Allerdings stören sie auch nicht weiter, denn Enlens größte Leistung besteht darin, dass dieses bühnenhafte Drama, in dem die ganze Zeit geredet wird, dennoch vor allem über die optische Ebene funktioniert. Das gilt nicht nur für die kurzen Einstellungen, die beim Blick aus dem Fenster den Wechsel der Jahreszeiten zeigen, sondern vor allem für das Spiel von Petra Schmidt-Schaller, die gewissermaßen eine Doppelrolle verkörpert: In Sylvias Erzählungen ist sie eine offene, lebensbejahende und in der Tat strahlende junge Frau und Mutter; zeigt Enlen hingegen ihre Sicht der Dinge, schleichen sich Trauer und Wut in die Idylle. Viele Szenen funktionieren zudem auch ohne Worte. Als selbst Sylvia nicht länger verborgen bleibt, dass das harmonische Dasein nebenan Risse bekommen hat, tut Hermann alles, um die Illusion aufrechtzuerhalten – vergeblich. Schließlich muss seine Frau ins Krankenhaus. Die Kamera bleibt auf Distanz, als der Arzt den Gatten informiert, aber Rainer Bocks Körpersprache lässt keinen Zweifel an der Diagnose. Kurz drauf steht Hermann draußen, der Wind reißt ihm den Hut vom Kopf, er reagiert überhaupt nicht; so einfach kann es sein, seelischen Schmerz zu vermitteln. Die letzten Szenen zeigen seine ebenso hilflosen wie vergeblichen Versuche, das Paar dazu zu bewegen, sich wieder zu versöhnen; umso grimmiger ist die Schlusspointe.

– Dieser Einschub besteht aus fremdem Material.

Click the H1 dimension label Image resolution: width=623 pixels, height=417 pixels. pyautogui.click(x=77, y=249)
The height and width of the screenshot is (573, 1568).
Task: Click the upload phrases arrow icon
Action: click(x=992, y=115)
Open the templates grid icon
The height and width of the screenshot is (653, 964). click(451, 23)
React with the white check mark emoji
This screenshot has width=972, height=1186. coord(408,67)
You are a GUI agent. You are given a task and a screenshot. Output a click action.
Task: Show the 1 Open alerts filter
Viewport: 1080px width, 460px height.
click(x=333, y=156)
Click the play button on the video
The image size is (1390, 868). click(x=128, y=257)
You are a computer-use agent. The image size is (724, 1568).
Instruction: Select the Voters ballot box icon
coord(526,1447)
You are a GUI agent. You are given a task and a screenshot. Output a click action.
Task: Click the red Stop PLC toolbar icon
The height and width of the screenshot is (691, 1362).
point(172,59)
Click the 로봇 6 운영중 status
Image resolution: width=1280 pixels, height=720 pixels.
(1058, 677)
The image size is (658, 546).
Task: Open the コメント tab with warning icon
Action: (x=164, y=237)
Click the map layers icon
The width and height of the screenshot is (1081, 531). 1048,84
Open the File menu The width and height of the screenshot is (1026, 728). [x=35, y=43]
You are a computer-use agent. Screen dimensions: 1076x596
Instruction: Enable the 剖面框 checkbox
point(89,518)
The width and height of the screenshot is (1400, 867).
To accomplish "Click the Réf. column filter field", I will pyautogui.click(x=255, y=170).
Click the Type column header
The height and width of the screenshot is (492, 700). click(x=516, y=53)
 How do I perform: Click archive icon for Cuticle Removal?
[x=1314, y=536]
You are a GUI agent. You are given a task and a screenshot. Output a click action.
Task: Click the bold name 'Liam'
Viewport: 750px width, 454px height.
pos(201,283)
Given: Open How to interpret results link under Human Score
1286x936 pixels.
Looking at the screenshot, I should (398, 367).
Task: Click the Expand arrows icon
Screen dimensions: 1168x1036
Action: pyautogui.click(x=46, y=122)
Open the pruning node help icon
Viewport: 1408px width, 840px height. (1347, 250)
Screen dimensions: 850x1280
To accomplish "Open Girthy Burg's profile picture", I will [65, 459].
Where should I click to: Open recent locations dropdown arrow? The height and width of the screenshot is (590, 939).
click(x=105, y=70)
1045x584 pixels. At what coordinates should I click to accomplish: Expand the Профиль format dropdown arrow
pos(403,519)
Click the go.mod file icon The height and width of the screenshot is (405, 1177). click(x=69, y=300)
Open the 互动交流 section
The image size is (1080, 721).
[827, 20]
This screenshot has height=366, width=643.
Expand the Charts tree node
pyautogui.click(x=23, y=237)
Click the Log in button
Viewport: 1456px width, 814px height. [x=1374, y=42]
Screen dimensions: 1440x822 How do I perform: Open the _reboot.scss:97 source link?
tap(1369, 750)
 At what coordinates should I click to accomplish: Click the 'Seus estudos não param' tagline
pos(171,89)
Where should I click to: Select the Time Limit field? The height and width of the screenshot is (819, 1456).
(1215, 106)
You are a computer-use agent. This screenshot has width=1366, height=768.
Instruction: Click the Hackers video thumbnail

Das Drehbuch ist von der Schauspielerin Edda Leesch, die sich seit einigen Jahren fast nur noch aufs Schreiben beschränkt. Ihre Geschichten, zuletzt zum Beispiel „Zwei verlorene Schafe“ über einen zweifelnden Priester, kommen gern komisch daher, behandeln aber fast immer ernste Themen. Von Komödie kann hier nicht die Rede sein: Das Vier-Personen-Stück „Ich war eine glückliche Frau“ ist eine vorzüglich gespielte Parabel über Schein und Sein.